As the only major asthma center in the Northeast, YCAAD physicians and scientists enjoy unique opportunities to conduct research aimed at understanding the biological pathways at the root of asthma as well as to improve treatments like BT.

The center maintains a large repository that includes clinical and physiological data, DNA samples, plasma, and lung specimens from asthma patients who are stable or are experiencing flare-ups. All of this data is regularly uploaded into a Web-supported database so that information is readily available, making it easier to recruit patients for clinical trials and identify those who could benefit from specific treatments like BT.

“We’re trying to get better at figuring out what therapy is best for what person,” says Lauren E. Cohn, M.D., assistant professor of internal medicine and YCAAD co-director. “Because we see so many patients with this disease, we really are starting to understand how to group our patients and how to get the sense of who might need BT.”

In 2007, Chupp and Jack Elias, M.D., chair and Waldemar Von Zedtwitz Professor of Medicine, reported in The New England Journal of Medicine that asthmatic patients have high levels of a protein called YKL-40 that helps regulate the immune response and can cause lung inflammation. They went on to show that those with a particular mutation in the YKL-40 gene are at greater risk of developing asthma and have lower lung function.

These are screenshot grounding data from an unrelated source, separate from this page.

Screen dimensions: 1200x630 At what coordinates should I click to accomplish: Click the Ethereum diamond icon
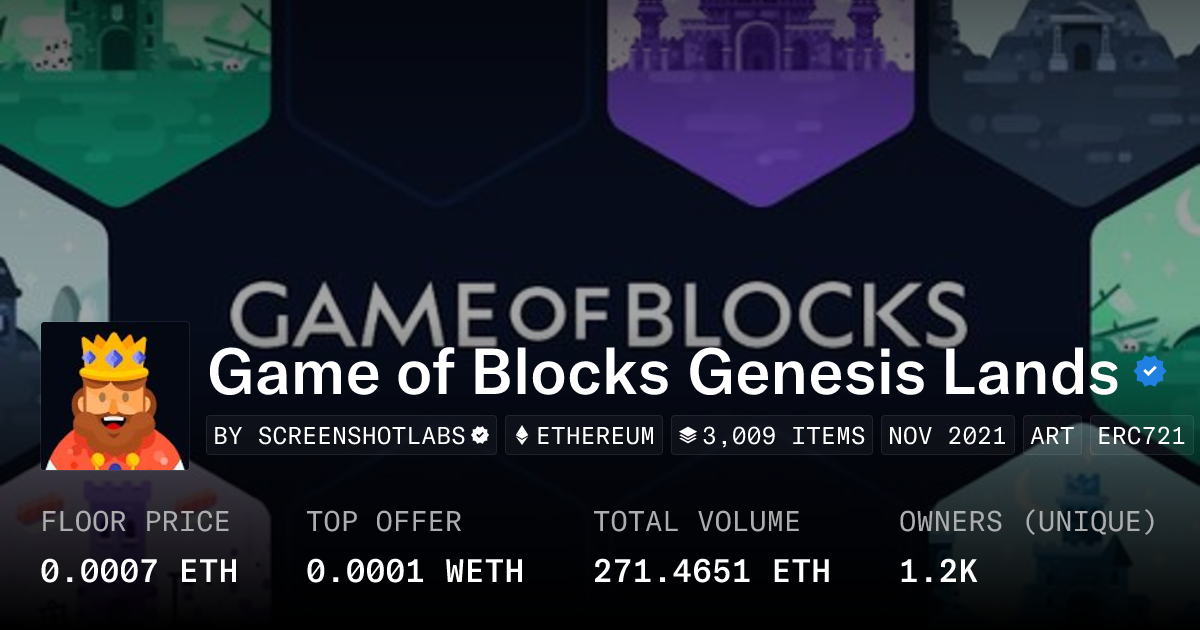pyautogui.click(x=521, y=436)
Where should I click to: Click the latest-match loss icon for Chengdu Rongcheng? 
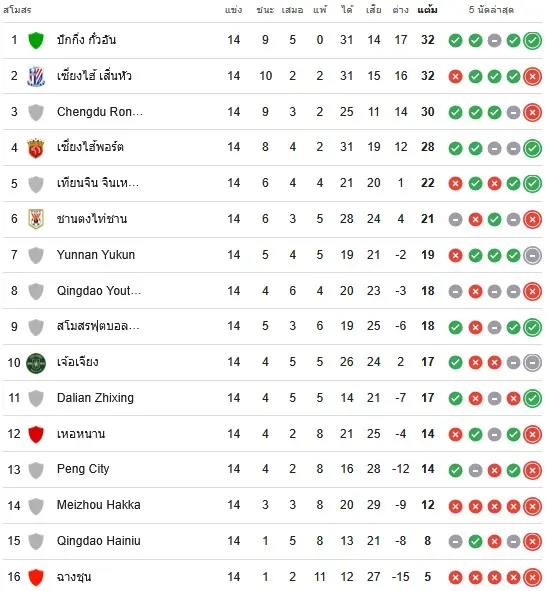point(532,112)
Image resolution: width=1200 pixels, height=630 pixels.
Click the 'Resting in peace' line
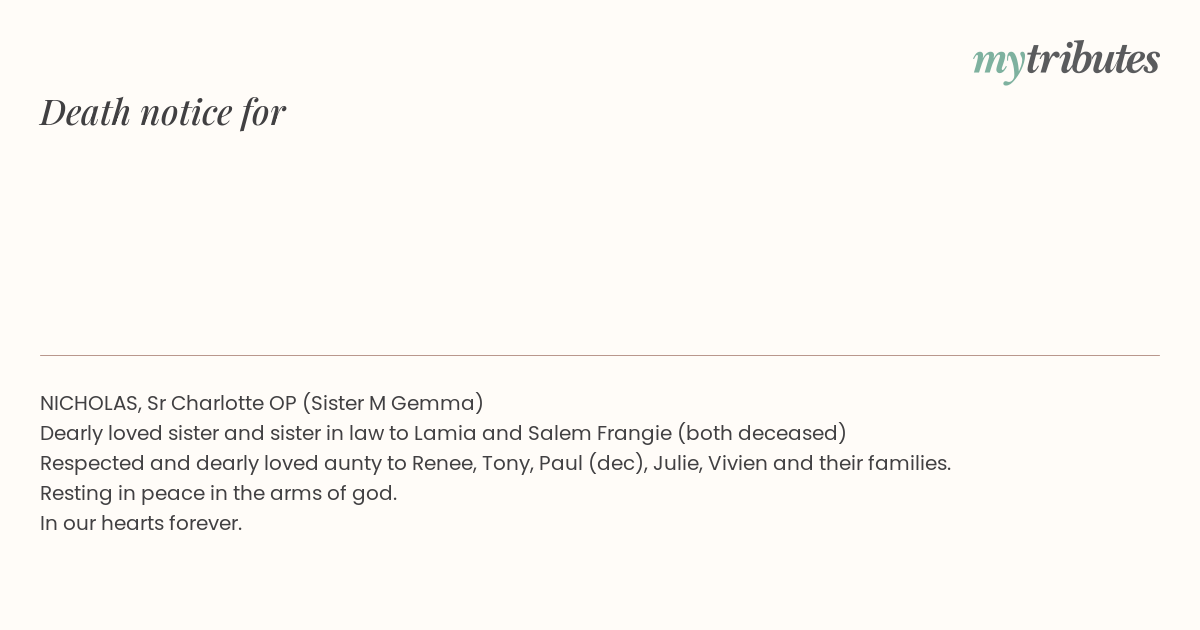219,493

Cohn has joined Chupp and Elias in a search for biomarkers that can predict patients’ response to BT. The team believes that the YKL-40 mutation or levels of the protein in the blood may be a good candidate, since YKL-40 levels appear to decrease significantly after BT.

“We customize the treatment approach for every patient and determine if they’re a candidate for BT or some other advanced or investigational treatment,” says Chupp. “YKL-40 might be a clinically useful marker of responsiveness.”

Puchalski believes that BT is a promising treatment for some patients who obtain unsatisfactory results from asthma inhalers or oral medications such as beta-agonists. “This new procedure offers a potential upgrade for treatment over inhaled drugs or other medications because we are attacking the problem at its very root,” he says. Chupp agrees: “For those with severe asthma, this is a terrific option where medication can fall short.”